Bonds Rise after Negative Retail Sales Report in Germany; Nikkei 225 Seen Testing Support at 9630

German bonds rose for the first time this week after macro data showed that Retail Sales were weaker than market expectations, which is leading to speculation that growth in the country is slowing in momentum.  Declines were also seen in US equity markets and oil prices, with the safe haven US Dollar posting gains against most of the major currencies.  Bond yields for 10-year German treasuries dropped to 1.84 percent and the Stoxx Europe 600 continues to trade in negative territory.  Oil is still trading near its highs for the year but prices dropped nearly 1 percent (to trade just above $108) as growth concerns in Europe are weighing on expectations for demand.

Retail Sales in Germany dropped by 1.6 percent in January, where consensus estimates were calling for a rise of 0.5 percent for the month.  This led to a reversal in the bullish activity seen in equities this week.  Previously, optimism was being fueled by the authorization from Eurozone finance ministers to push through its bailout fund and issue bonds to restructure the debt situation in Greece.  This activity is the first phase in distributing funds in the current rescue program but the optimism appears to be reaching its exhaustion point and the negative macro data out of Germany is giving markets a reason to start selling.

Yields in the 10-year Italian treasury bond yield rose by six basis points, reversing some of the losses seen earlier in the week.  Bond prices in Italy have risen for eight weeks in a row, which is the biggest move in a decade.  The 10-year bond in Greece dropped for the third day in a row, bringing up the yield by 133 basis points (currently trading at 37.7 percent, with prices dropping to 18 percent of the face value of the bonds).

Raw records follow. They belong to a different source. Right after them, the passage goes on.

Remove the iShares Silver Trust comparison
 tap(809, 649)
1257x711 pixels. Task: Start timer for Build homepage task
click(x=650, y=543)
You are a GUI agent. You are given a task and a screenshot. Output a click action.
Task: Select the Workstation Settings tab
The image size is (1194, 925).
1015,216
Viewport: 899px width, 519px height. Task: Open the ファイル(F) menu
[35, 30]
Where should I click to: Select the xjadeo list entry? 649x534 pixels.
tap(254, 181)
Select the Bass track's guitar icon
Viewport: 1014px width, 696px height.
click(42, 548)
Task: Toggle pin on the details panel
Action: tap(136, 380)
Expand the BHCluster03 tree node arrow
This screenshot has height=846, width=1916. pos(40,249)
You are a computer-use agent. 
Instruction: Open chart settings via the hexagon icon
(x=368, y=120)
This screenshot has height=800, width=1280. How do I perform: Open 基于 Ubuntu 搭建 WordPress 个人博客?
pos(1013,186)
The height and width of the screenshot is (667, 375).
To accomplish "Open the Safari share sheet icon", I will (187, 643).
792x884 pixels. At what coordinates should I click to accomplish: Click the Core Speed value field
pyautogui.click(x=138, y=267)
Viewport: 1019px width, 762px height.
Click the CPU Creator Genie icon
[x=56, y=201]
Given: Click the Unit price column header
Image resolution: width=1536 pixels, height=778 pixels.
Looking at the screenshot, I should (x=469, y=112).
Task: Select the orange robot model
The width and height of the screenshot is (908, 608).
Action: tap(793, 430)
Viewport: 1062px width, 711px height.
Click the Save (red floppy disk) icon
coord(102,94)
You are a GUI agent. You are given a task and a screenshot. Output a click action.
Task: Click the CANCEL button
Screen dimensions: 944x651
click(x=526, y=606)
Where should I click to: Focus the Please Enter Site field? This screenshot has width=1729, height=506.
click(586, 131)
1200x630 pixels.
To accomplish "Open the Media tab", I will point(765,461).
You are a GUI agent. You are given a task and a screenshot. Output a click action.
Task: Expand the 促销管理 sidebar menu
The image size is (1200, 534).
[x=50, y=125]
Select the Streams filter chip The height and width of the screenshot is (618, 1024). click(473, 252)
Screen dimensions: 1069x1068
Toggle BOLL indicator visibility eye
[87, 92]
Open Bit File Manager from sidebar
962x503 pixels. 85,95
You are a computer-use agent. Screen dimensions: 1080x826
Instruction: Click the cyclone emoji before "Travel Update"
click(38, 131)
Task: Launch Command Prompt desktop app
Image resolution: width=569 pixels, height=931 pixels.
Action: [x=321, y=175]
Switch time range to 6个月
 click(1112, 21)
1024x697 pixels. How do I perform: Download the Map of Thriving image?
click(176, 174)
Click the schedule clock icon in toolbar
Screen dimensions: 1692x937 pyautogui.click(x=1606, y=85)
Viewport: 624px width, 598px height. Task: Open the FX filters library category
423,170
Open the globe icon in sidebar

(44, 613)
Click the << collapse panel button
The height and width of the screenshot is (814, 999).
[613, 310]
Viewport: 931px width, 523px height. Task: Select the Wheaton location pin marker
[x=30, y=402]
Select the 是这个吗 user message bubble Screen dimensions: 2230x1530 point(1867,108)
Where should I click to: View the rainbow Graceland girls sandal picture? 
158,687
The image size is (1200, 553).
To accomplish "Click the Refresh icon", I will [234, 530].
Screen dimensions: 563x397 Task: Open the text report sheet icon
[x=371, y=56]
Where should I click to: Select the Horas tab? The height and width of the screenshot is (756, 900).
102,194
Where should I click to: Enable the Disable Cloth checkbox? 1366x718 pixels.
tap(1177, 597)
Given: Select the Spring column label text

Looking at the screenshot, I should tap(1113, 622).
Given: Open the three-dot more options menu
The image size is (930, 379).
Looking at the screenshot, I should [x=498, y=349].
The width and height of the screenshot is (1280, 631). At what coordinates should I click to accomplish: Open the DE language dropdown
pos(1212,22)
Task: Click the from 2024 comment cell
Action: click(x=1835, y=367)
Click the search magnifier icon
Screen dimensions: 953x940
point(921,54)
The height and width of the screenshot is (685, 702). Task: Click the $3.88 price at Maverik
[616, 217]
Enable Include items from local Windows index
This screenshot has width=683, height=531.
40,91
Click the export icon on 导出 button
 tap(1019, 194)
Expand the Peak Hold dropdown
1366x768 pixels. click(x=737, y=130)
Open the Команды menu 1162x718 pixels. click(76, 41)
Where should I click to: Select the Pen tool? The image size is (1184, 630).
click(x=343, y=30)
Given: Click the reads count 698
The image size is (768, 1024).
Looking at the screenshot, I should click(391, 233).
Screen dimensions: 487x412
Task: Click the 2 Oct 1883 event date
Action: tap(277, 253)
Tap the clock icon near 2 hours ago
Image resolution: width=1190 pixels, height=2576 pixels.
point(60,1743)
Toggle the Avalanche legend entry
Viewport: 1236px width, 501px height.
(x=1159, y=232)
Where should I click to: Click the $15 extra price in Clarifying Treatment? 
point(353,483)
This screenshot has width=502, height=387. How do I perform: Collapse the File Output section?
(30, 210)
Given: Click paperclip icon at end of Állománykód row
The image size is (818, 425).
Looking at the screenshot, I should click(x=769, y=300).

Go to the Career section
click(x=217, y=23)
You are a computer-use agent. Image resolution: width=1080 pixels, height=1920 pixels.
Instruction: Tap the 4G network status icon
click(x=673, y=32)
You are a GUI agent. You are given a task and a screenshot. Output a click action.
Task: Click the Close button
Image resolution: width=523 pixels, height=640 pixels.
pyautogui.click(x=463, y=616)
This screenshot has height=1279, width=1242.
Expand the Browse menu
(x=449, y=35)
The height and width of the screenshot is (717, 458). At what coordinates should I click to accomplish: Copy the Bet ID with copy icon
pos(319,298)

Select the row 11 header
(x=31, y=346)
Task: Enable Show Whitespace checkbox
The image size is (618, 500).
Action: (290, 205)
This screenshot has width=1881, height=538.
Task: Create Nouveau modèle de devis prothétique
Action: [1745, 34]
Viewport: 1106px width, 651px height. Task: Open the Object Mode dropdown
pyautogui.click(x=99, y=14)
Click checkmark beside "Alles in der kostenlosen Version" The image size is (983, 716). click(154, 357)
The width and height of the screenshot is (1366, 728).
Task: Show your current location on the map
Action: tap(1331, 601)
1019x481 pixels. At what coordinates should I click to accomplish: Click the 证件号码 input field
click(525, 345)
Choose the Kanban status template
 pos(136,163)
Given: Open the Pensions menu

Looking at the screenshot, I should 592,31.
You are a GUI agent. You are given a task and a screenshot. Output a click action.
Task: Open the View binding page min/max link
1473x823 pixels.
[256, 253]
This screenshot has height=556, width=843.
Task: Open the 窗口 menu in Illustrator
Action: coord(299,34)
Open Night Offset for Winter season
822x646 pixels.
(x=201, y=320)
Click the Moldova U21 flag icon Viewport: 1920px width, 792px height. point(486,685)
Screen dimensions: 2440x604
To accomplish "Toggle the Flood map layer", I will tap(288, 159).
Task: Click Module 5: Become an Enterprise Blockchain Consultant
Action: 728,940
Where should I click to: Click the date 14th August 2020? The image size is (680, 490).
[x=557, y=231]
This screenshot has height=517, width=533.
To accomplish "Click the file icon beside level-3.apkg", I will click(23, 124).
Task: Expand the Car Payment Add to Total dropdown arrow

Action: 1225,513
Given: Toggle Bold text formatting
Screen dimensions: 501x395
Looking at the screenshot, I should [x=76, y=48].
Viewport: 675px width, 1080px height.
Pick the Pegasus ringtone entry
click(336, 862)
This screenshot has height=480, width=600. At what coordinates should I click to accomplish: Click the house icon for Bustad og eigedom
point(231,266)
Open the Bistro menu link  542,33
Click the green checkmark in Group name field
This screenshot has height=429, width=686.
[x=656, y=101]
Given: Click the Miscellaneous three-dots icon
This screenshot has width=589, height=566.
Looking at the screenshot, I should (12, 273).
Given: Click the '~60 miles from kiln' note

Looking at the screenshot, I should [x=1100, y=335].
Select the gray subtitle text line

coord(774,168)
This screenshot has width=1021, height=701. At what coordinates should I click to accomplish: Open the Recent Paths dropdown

Gold prices were also seen lower, with the S&P GSCI commodities index dropping 0.5 percent, which is the first decline in a month.  Cash prices for gold are lower at $1,714 per ounce and headed for a weekly loss of nearly 4 percent.  A close at these levels will be the biggest drop in nearly 3 months as the latest moves in the US Dollar are weighing on the commodity block as a whole.  The close this week will be particularly telling for how prices will perform for the rest of this month, as the latest rally in equities could easily start to see retracements.

 

Technical Analysis:

Epoch Times Photo

 

 

 

The AUD/USD is trading at the upper end of its range on the 4H charts, but indicator readings are suggesting that we will see a downside retracement with resistance now seen at the historical double top at 1.0840.  The first sign will be a break of the hourly uptrend line as this will also bring prices below the 100 and 200 period EMAs on the shorter term time frames.  Major support is seen at 1.06 and a break here will accelerate losses and bring psychological levels back into focus at 1.05.

Epoch Times Photo

The Nikkei 225 continues to trade at its highest levels of the year but with indicator readings now in overbought territory, we are looking for contrarian sell entries looking for a test of support at some stage next week.  The first level to watch on the downside is 9630 and this will be followed by the historical and Fibonacci levels seen at 9485.  This is also where the 100 period EMA rests on the 4H charts, so we would expect prices to see some bounce out of here on first test.